Sağlık
“Sosyal medyadaki aşklara inanmayın”
Uzman Klinik Psikolog Yekta Korkmaz, ilişkilerde sosyal medyanın tarafların birbirlerine olan güven duygusunu etkilediğini belirterek, “Filmlerde veya sosyal medyada görülen tozpembe ilişkiler, ideal erkek veya kadın figürleri gerçek hayatta ne yazık ki yok, bunlara inanmayın” dedi.
İlişki kurmanın, karşımızdaki kişi ile pek çok şeyi paylaşmak olduğuna dikkat çeken Bahçeşehir Üniversite Hastanesi Medical Park Göztepe’den Uzman Klinik Psikolog Yekta Korkmaz, duyguları ifade edebilmenin ve karşı tarafın duygularını anlayabilmenin beceri işi olduğunu söyledi. İlişkilerde beklentilerin ve güvenin önemine dikkat çeken Korkmaz, çiftlere önerilerde bulundu.
GÜVEN DUYGUSU ÇOK ÖNEMLİ
İlişkilerde en önemli unsurlardan birinin güven duygusu olduğunu belirten Uzman Klinik Psikolog Korkmaz, “Güven olmayan bir ilişkinin gerçek duygularla yaşanması mümkün olmaz. Son zamanlarda sosyal medyanın hayatımızdaki rolü oldukça önemli bir noktaya gelmiştir. Bu da ilişkilerde tarafların birbirlerine olan güven duygusunu oldukça etkilemektedir. Güven duygumuzun zedelenmemesi için özellikle kaygı kaynaklı aklımıza gelen olumsuz düşünceleri gerçeklik süzgecinden geçirmek faydalı olacaktır” diye konuştu.
MÜKEMMEL İLİŞKİ YOK
“İlişkilerde beklenti çok önemlidir ve mükemmel bir ilişki yoktur” diyen Uzman Klinik Psikolog Korkmaz, sözlerini şöyle sürdürdü:
“Tıpkı mükemmel insan olmadığı gibi. Beklentiler ilişkiyle tutarlı oldukça ilişkinin temeli de daha sağlam olur. Filmlerde veya sosyal medyada görülen tozpembe ilişkiler, ideal erkek veya kadın figürleri gerçek hayatta ne yazık ki yok. İlişkileri sağlıklı ve her iki taraf için de mutlu bir biçimde devam ettirebilmek için önce kişinin kendilik değerinin farkında olması, kendini mutlu etmesi gerekir. İyi bir ilişki için öncelikle kişinin kendini tanıması gerekir.
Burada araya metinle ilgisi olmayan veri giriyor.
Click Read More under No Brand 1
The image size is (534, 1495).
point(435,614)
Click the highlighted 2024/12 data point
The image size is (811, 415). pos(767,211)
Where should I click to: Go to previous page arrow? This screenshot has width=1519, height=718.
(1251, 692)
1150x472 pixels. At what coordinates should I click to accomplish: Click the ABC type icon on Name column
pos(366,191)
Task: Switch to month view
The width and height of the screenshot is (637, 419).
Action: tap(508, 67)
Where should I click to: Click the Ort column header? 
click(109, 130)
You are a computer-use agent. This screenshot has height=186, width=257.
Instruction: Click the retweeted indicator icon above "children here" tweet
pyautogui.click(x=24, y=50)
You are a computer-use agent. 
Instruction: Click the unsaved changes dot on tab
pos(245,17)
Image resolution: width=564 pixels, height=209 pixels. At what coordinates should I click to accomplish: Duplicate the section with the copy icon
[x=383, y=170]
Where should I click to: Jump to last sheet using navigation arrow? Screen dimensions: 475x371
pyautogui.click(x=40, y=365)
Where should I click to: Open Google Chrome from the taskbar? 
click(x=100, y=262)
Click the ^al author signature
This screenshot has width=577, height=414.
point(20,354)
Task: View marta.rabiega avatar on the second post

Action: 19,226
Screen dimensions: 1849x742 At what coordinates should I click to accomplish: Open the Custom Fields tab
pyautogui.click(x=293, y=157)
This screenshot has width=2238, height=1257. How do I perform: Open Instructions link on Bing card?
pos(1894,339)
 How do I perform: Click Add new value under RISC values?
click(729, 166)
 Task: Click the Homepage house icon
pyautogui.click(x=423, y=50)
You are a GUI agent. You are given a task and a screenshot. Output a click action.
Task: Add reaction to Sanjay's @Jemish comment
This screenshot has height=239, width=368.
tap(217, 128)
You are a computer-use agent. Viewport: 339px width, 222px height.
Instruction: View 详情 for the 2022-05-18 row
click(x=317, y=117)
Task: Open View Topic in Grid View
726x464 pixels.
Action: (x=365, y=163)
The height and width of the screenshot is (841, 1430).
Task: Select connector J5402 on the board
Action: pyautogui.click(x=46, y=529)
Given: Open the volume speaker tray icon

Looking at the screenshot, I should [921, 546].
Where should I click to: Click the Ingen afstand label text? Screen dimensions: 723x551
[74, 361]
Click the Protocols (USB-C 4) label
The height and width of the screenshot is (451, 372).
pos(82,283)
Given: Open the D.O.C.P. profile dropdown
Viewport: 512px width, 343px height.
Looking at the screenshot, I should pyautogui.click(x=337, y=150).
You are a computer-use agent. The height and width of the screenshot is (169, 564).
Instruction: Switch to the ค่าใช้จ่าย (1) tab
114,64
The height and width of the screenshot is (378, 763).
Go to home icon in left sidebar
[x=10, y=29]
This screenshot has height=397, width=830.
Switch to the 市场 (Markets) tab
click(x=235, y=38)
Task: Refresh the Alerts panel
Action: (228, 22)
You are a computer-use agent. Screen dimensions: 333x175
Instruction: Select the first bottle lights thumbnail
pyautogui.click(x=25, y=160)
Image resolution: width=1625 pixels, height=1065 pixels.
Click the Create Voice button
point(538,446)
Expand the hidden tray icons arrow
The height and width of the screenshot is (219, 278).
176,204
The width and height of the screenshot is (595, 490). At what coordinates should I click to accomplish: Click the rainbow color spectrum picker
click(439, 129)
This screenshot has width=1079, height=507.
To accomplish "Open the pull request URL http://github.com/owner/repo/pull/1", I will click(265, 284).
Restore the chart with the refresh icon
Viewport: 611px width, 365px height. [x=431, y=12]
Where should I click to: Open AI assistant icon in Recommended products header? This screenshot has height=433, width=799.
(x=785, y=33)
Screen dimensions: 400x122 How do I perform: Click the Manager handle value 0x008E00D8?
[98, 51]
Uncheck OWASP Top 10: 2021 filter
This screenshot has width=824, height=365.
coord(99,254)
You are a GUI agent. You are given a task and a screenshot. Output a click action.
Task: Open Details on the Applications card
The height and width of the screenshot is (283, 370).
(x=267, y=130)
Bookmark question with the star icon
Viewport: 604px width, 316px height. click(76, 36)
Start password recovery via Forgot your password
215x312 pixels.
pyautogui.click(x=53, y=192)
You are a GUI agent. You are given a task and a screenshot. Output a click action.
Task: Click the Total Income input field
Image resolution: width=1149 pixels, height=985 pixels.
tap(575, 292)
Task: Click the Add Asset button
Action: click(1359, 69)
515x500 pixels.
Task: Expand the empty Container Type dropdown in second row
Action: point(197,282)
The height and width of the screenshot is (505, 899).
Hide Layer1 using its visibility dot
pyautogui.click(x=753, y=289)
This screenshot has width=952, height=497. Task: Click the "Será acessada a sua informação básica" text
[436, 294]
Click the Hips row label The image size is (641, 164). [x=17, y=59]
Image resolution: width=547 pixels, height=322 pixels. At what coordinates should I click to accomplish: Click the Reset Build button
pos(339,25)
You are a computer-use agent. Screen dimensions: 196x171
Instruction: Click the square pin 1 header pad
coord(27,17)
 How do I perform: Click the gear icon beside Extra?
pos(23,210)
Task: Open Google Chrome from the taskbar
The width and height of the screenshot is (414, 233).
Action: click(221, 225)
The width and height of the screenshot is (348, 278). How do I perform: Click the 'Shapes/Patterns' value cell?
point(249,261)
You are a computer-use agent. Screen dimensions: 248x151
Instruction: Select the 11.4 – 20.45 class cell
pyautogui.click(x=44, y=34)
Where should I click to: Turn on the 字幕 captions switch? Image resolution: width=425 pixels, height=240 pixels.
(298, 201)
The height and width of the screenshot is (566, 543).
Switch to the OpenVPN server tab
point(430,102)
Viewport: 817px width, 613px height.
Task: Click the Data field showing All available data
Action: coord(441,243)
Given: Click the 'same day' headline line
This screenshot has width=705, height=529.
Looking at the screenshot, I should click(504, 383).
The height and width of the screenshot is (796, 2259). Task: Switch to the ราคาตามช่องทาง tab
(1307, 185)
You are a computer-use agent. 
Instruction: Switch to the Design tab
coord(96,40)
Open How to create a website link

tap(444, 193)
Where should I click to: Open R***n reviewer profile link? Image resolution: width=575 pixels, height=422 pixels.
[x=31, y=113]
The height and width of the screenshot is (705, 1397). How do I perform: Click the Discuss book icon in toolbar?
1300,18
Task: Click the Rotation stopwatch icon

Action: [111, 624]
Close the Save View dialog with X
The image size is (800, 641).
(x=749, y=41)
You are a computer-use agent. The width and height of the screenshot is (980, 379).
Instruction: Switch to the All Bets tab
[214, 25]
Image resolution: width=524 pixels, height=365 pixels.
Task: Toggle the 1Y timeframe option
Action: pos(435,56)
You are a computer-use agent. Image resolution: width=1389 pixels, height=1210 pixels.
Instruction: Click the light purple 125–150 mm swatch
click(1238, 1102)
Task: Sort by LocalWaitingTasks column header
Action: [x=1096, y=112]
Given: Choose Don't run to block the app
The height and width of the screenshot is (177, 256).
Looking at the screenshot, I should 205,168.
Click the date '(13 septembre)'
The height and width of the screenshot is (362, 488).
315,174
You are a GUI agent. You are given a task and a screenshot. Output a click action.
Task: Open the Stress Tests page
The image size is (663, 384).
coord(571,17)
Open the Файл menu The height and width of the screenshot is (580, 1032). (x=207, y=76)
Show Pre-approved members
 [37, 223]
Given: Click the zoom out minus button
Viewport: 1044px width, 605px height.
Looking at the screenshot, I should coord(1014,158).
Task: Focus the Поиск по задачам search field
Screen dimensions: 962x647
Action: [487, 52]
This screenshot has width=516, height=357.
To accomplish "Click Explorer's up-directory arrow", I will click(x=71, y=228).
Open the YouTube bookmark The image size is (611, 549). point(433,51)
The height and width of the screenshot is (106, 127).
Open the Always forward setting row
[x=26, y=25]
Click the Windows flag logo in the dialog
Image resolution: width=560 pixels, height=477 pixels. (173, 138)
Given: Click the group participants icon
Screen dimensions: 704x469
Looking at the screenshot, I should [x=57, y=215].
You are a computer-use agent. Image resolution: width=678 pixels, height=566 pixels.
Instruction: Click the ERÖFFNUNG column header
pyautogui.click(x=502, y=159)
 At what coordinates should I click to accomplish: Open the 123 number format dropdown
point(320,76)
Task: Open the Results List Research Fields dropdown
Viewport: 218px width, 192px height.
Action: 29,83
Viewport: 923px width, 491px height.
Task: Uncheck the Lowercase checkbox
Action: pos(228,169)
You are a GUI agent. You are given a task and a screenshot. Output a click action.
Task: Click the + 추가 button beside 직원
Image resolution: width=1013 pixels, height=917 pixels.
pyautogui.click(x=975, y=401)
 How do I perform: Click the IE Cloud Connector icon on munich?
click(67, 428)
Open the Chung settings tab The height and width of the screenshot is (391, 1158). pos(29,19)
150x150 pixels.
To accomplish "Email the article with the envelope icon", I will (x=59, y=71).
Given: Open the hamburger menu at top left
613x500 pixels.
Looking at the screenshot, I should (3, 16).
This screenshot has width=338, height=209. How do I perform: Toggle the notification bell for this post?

Kendini tanıyan kişi davranışlarının, duygularının ve düşüncelerinin farkında olur.”
İLİŞKİLER BAĞIMLILIĞA DÖNÜŞÜR MÜ?
Uzman Klinik Psikolog Korkmaz, ilişki bağımlılığının, başlangıcında zevk alınan ancak sonrasında saplantılı düşüncelere dönüşen tekrarlayan davranışlar olduğunu söyledi.
Bağımlı ilişkilerde genellikle eşlerden birinin ihtiyaçları, planları ve arzularının karşılandığı diğer partnerin ihtiyaçlarının ise göz ardı edildiğini ifade eden Korkmaz, “Bu tür ilişkilerde taraflar birbirlerini sürekli kontrol altında tutmak isterler. Birey olarak etkinlik göstermeleri rahatsızlık vericidir. Birbirlerine yapışırlar ve her şeyi bir arada yapmaya çalışırlar” diye konuştu.
Korkmaz, ilişkilerin bağımlılığa dönüşmesinin sosyal, iş, aile ve aşk hayatını da kâbusa çevirebileceğini belirterek şu önerilerde bulundu:
“Sürekli ilişkinizden bahsetmeyin. Bireysel bir hayatınız mutlaka olsun. İlgi alanlarınız, aileniz ve arkadaşlarınıza zaman ayırın. Her şeyi kontrol etmeye çalışmayın. Sınırlarınızı koruyun. Kendi istediklerinizi ve ihtiyaçlarınızı unutmayın. Kaliteli zaman geçirin. Çok sık görüşmek, çok sevmenin göstergesi değildir. Kişisel gelişime önem verin.”